Por una vez la quemazón no es un reflejo de las palabras amontonadas en el filo del hidrostato muscular. El líquido baja por el esófago y se reúne triunfante con el interior de su anatomía. El vacío, al recibir el chocolate caliente a una temperatura digna de la roca derretida, entra en ebullición. Borbotea y se mueve y se extiende y quema; y tal vez al fijarnos podríamos adivinar el vapor de vacío que asciende libertario hasta dar con la salida y abandonar el cuerpo. Ya tuvo el gusto de abusar del crepitar del fuego entre los huesos. Nadie, ni el más brillante experto en la materia, podría atisbar en su rostro de corte romano ni un solo indicio del vacío que le hierve dentro del tronco.

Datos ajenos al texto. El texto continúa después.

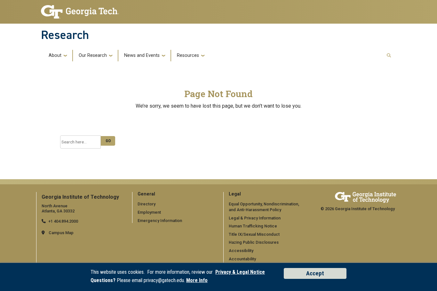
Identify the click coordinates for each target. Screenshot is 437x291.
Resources (188, 55)
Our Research (93, 55)
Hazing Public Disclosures (254, 242)
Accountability (242, 259)
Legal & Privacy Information (255, 218)
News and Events (142, 55)
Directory (146, 204)
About (55, 55)
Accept (315, 273)
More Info (197, 280)
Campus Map (61, 232)
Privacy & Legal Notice (240, 272)
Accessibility (241, 250)
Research (65, 35)
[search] (389, 56)
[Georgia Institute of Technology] (80, 10)
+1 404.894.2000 (63, 221)
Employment (149, 212)
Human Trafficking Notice (253, 226)
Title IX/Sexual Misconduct (254, 234)
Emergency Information (160, 220)
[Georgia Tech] (365, 197)
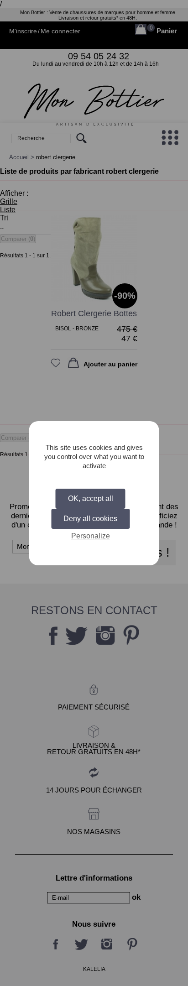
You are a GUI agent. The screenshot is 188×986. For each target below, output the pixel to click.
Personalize (90, 536)
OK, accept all (90, 498)
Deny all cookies (90, 518)
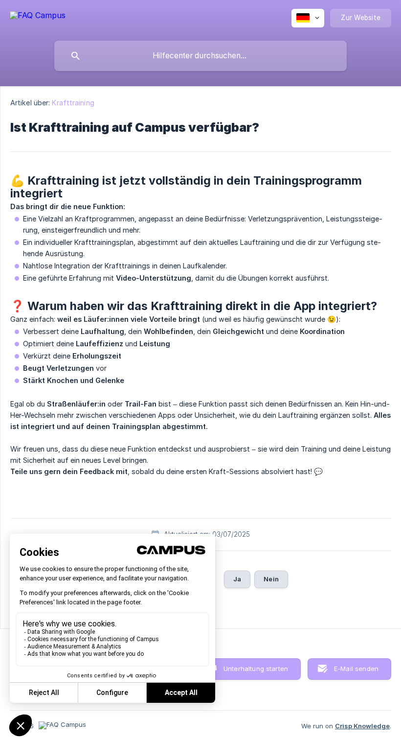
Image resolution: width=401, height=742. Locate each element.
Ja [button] (237, 579)
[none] (38, 15)
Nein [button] (271, 579)
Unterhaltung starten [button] (255, 668)
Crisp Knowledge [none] (362, 726)
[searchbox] (200, 56)
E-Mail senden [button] (356, 668)
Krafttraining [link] (73, 102)
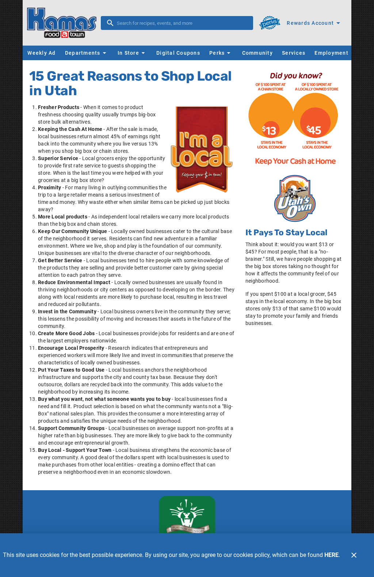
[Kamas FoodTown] (64, 23)
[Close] (353, 555)
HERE (331, 554)
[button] (86, 53)
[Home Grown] (295, 198)
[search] (182, 23)
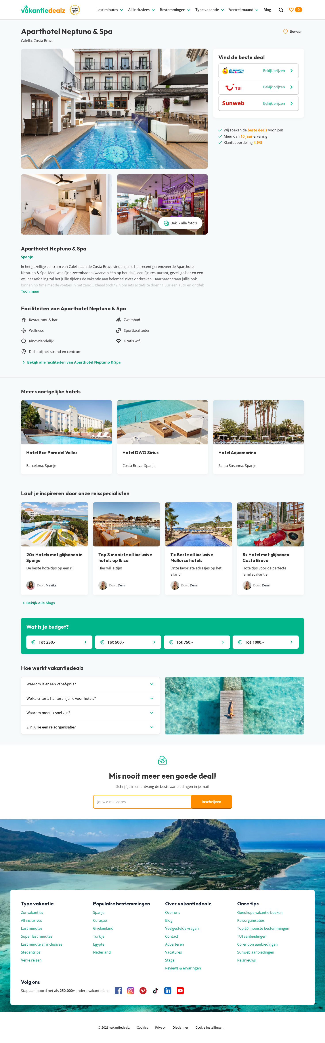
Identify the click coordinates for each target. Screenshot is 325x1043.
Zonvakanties (32, 912)
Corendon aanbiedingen (257, 944)
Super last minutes (36, 936)
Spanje (27, 256)
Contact (171, 936)
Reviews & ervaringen (183, 968)
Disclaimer (180, 1027)
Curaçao (100, 920)
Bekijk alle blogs (40, 603)
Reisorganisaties (251, 920)
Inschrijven (211, 801)
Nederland (102, 952)
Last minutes (31, 928)
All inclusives (31, 920)
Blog (168, 920)
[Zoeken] (281, 10)
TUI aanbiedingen (251, 936)
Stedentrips (30, 952)
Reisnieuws (246, 960)
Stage (169, 960)
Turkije (98, 936)
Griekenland (103, 928)
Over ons (172, 912)
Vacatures (173, 952)
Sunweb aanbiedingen (255, 952)
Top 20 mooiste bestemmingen (263, 928)
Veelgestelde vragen (182, 928)
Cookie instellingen (209, 1027)
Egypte (98, 944)
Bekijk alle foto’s (184, 223)
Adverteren (174, 944)
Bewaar (296, 31)
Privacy (160, 1027)
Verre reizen (31, 960)
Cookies (142, 1027)
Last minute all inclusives (41, 944)
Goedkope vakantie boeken (260, 912)
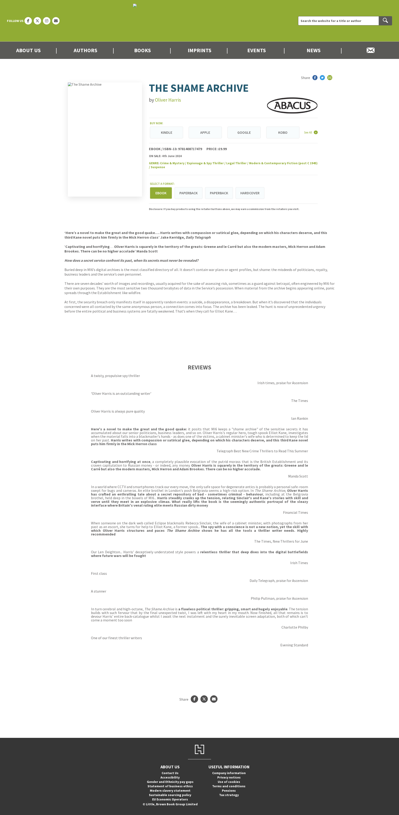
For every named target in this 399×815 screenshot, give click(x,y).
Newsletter (370, 50)
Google (244, 132)
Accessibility (170, 777)
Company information (229, 773)
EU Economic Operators (170, 799)
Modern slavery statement (170, 790)
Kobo (282, 132)
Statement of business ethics (170, 786)
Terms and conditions (228, 786)
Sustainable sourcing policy (170, 795)
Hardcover (250, 193)
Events (256, 50)
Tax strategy (229, 795)
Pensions (229, 790)
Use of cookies (229, 782)
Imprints (199, 50)
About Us (28, 50)
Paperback (188, 193)
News (313, 50)
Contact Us (170, 773)
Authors (85, 50)
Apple (205, 132)
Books (142, 50)
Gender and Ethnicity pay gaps (170, 782)
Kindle (166, 132)
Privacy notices (229, 777)
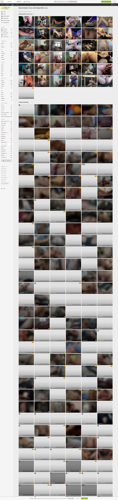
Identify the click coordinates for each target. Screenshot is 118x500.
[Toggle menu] (2, 1)
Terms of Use (3, 175)
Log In (114, 1)
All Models (3, 181)
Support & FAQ (3, 166)
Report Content (4, 170)
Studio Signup (3, 179)
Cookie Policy (71, 498)
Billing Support (3, 168)
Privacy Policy (3, 173)
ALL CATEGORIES (7, 160)
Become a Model (4, 177)
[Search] (68, 2)
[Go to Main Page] (9, 1)
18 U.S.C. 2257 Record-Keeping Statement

El cuerpo se calienta, el vapor que no sale permanece, la vida pasa entre sorbos de chocolate caliente con el que las penas esperan ahogarse; pero siempre hierve algo y le baja por la garganta algún salvavidas que no es más que el eco de una idea que en realidad nadie pensó. Y como el cuerpo arde y el tiempo se consume hasta volverse ceniza, se vacía las costillas con paciencia. Alimenta el fuego. Sube la temperatura. Y la ebullición sigue y sigue, ablandándole la carne desde dentro, quemando, arrasando. Nuestra tetera humana abandona por un instante el verano mental y clava la mirada en el reloj de pared. Son las seis y trece de la mañana y las manillas quietas de un reloj que podría ser una ventana al mundo le obligan a asegurar que ya llegó al punto de odiar por amar demasiado.
Las mejores historias son las que hablan de lo que no cuentan, ésas que tienen otras letras impresas en los márgenes y entre los huecos de los renglones. Las mejores historias son las que dejan rendijas, grietas pequeñas por las que descubrir qué es lo que se mueve dentro de todo.
¿Qué significará el tiempo sin relojes?